(TASK OBJECTIVE):
What you return should be only the lines starting at the one that contains "Viewport: 835px width, 455px height." and running to the end of the listing, exactly as written, minus any pictures.

(SOURCE RECORDS):
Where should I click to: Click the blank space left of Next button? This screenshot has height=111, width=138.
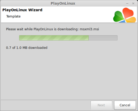point(45,105)
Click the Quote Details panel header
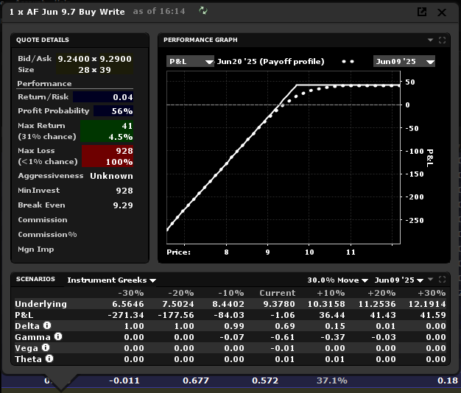The width and height of the screenshot is (461, 393). (x=43, y=40)
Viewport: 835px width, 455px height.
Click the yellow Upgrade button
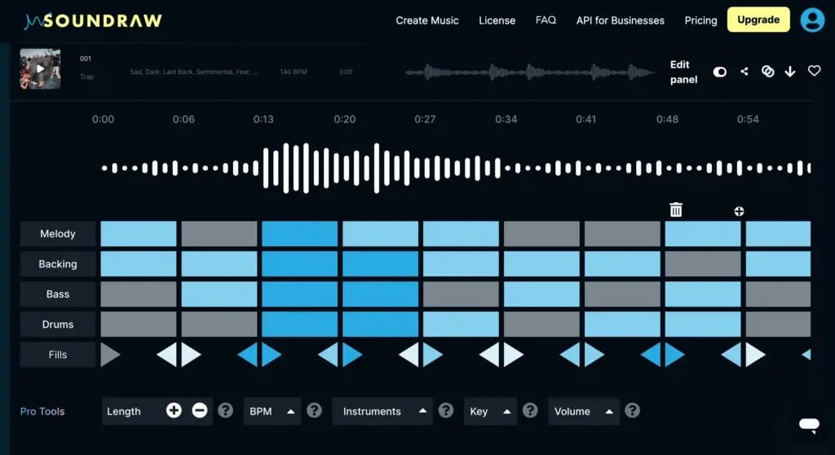coord(758,20)
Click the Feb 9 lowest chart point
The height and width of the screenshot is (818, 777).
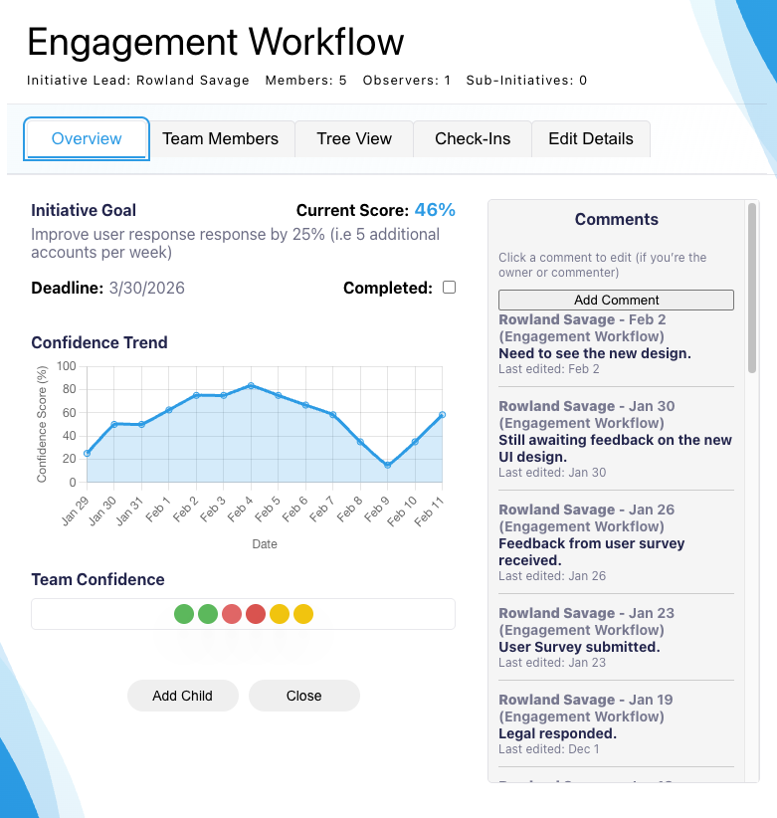pyautogui.click(x=387, y=465)
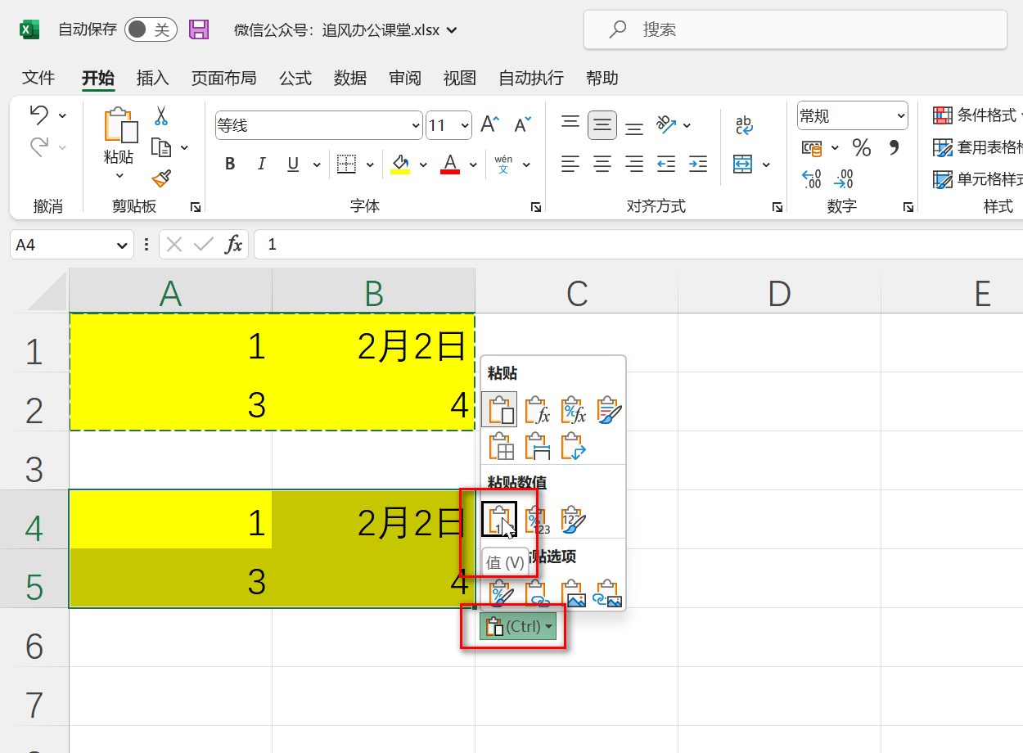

(RESPONSE):
Viewport: 835px width, 455px height.
Click the yellow Upgrade button
coord(758,20)
Click the Feb 9 lowest chart point
The height and width of the screenshot is (818, 777).
pyautogui.click(x=387, y=465)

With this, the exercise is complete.